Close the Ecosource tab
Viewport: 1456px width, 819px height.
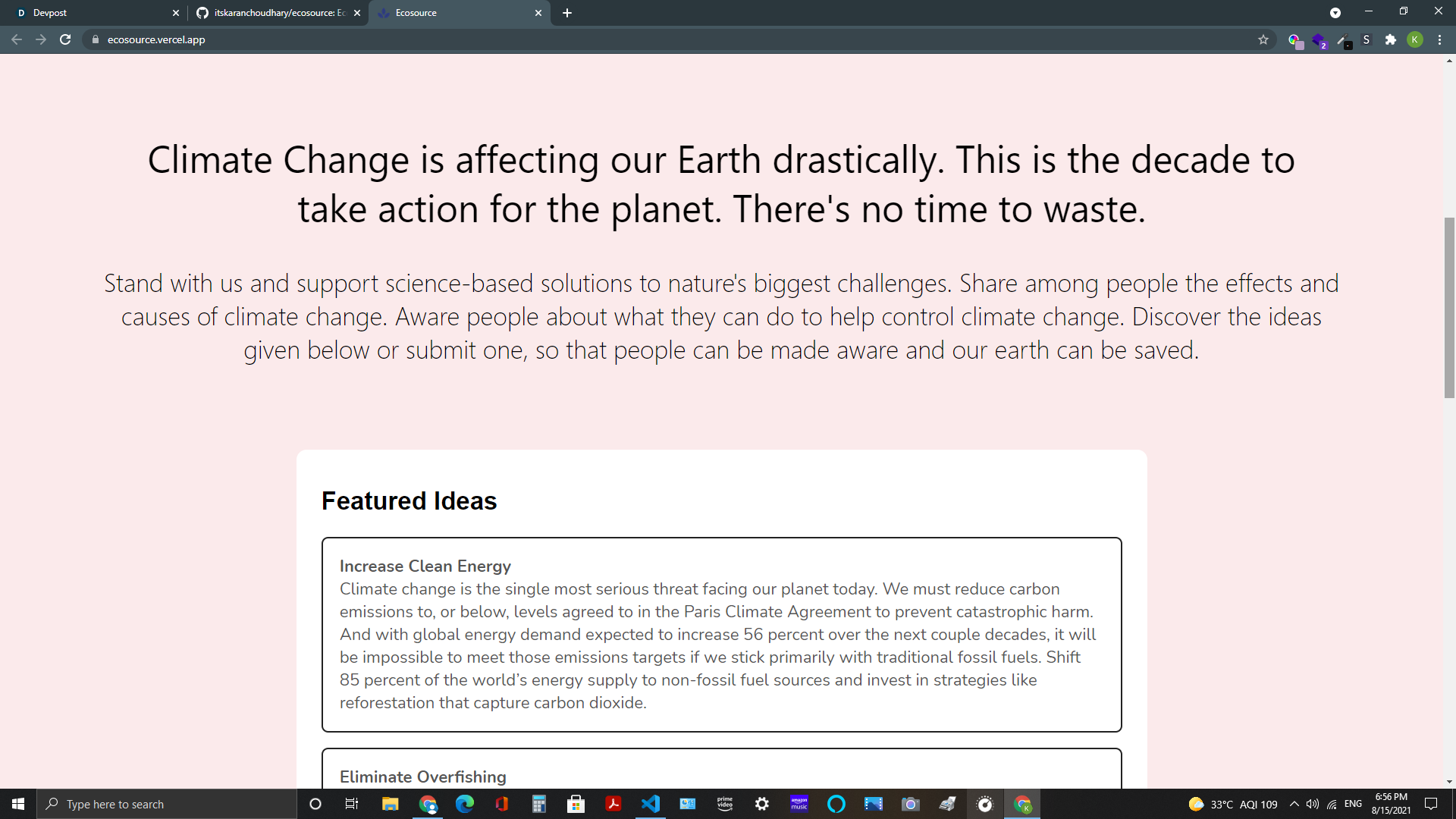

········

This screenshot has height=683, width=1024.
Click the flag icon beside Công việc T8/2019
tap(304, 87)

········

Given problem |
Rewrite the listing lines from the one containing "This screenshot has height=683, width=1024." through the one containing "tap(304, 87)", inclusive, changing "flag icon" to "star icon" and leaving everything else the same.

Answer in full |
This screenshot has height=683, width=1024.
Click the star icon beside Công việc T8/2019
tap(304, 87)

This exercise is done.